(Records from a pointing dataset)
····················
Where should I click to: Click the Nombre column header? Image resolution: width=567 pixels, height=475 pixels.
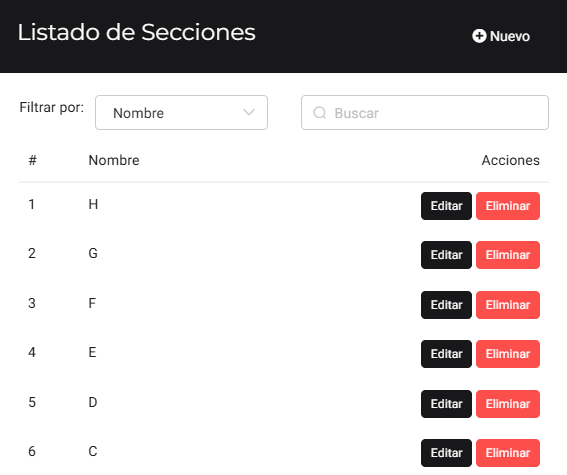click(114, 160)
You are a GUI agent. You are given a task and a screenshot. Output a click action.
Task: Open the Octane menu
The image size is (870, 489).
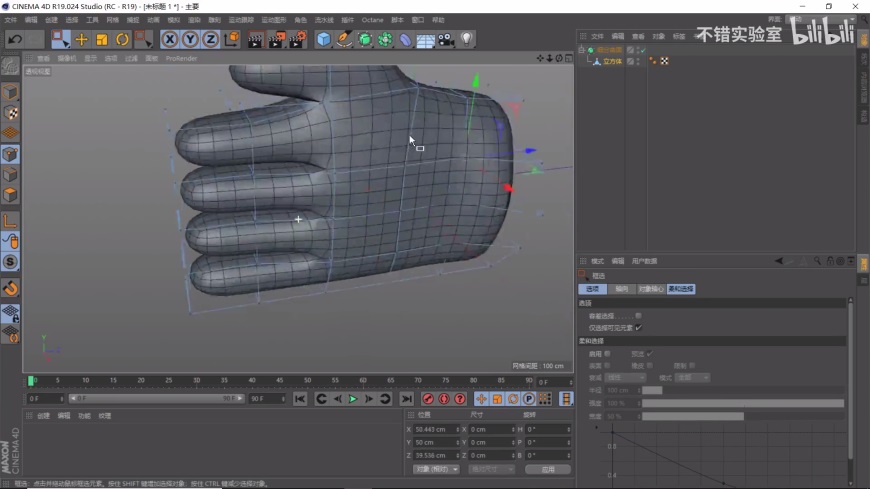[372, 20]
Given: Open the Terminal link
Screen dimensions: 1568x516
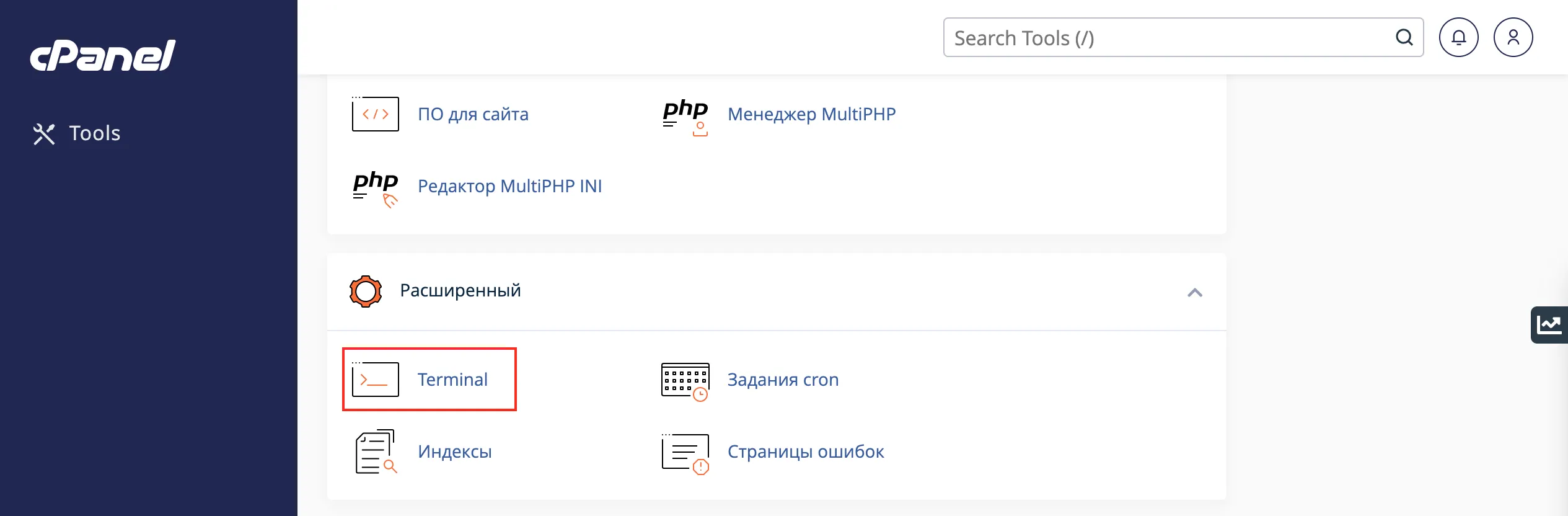Looking at the screenshot, I should [x=452, y=380].
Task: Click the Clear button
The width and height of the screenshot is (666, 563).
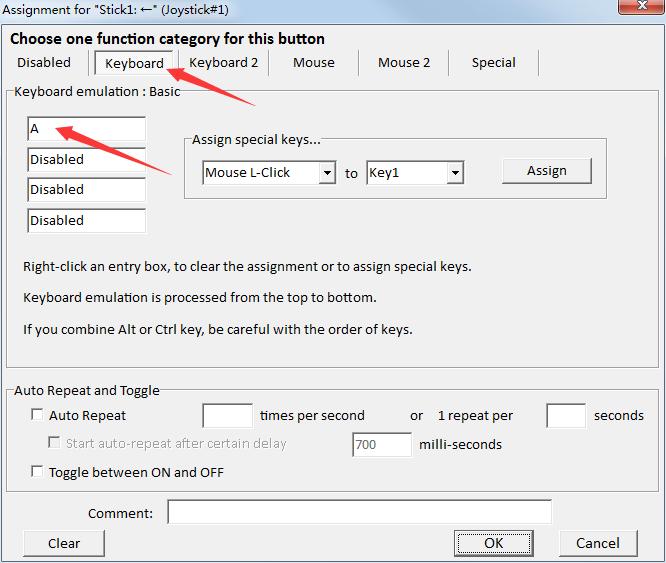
····················
TO DO: Format the data above as a Markdown table with the columns "No." and "Text", one row per line, skipping blank lines. Leave the pictures out.

ANSWER TO THE TASK:
| No. | Text |
|---|---|
| 1 | Where should I click to: Click the Nombre column header? Image resolution: width=567 pixels, height=475 pixels. |
| 2 | click(114, 160) |
| 3 | You are a GUI agent. You are given a task and a screenshot. Output a click action. |
| 4 | Task: Open the Octane menu |
| 5 | The image size is (870, 489). |
| 6 | [372, 20] |
| 7 | Given: Open the Terminal link |
| 8 | Screen dimensions: 1568x516 |
| 9 | Looking at the screenshot, I should [x=452, y=380]. |
| 10 | Task: Click the Clear button |
| 11 | The width and height of the screenshot is (666, 563). |